What is expected ->
Return all lines below containing the word "width".

Records from a dataset:
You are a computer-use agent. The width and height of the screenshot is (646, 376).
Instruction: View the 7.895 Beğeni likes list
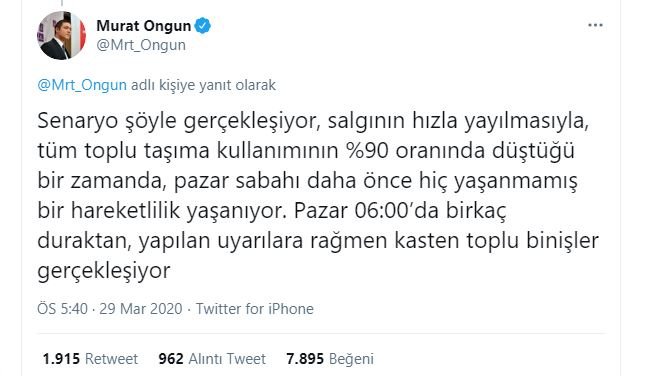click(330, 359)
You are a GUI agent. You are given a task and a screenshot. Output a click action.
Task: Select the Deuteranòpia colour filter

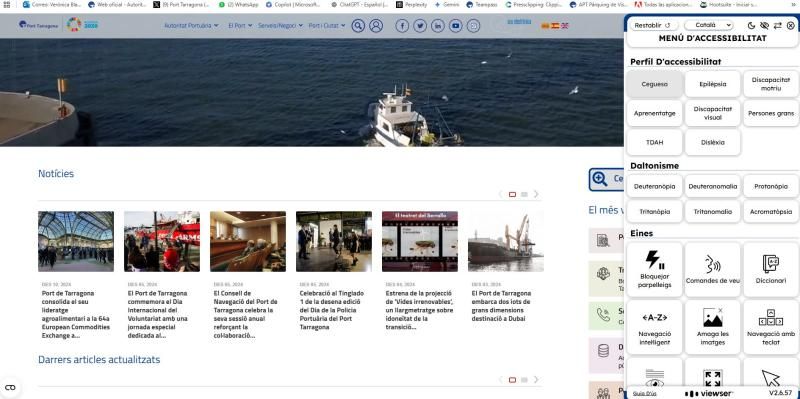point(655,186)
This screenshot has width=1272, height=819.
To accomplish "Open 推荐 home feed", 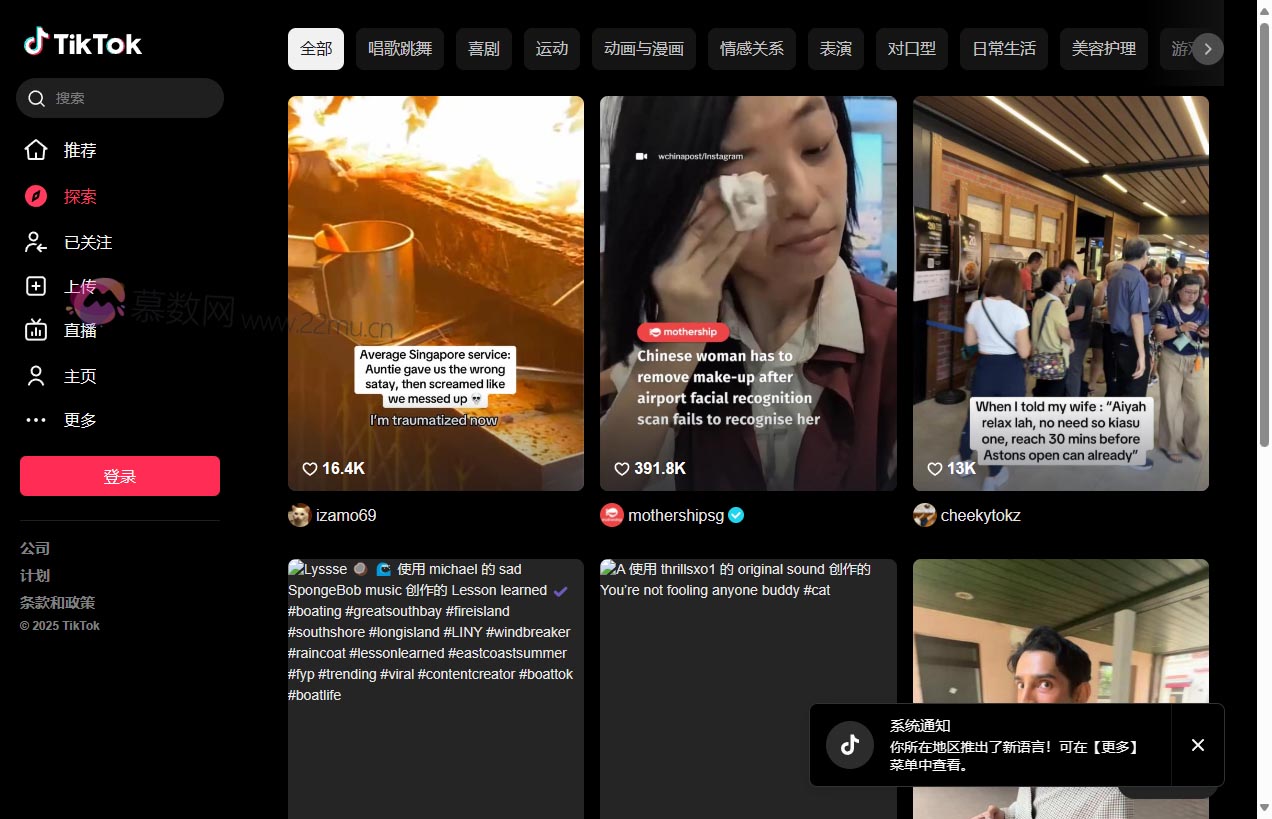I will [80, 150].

Result of this task ->
You are a computer-use agent. The width and height of the screenshot is (646, 376).
This screenshot has width=1272, height=819.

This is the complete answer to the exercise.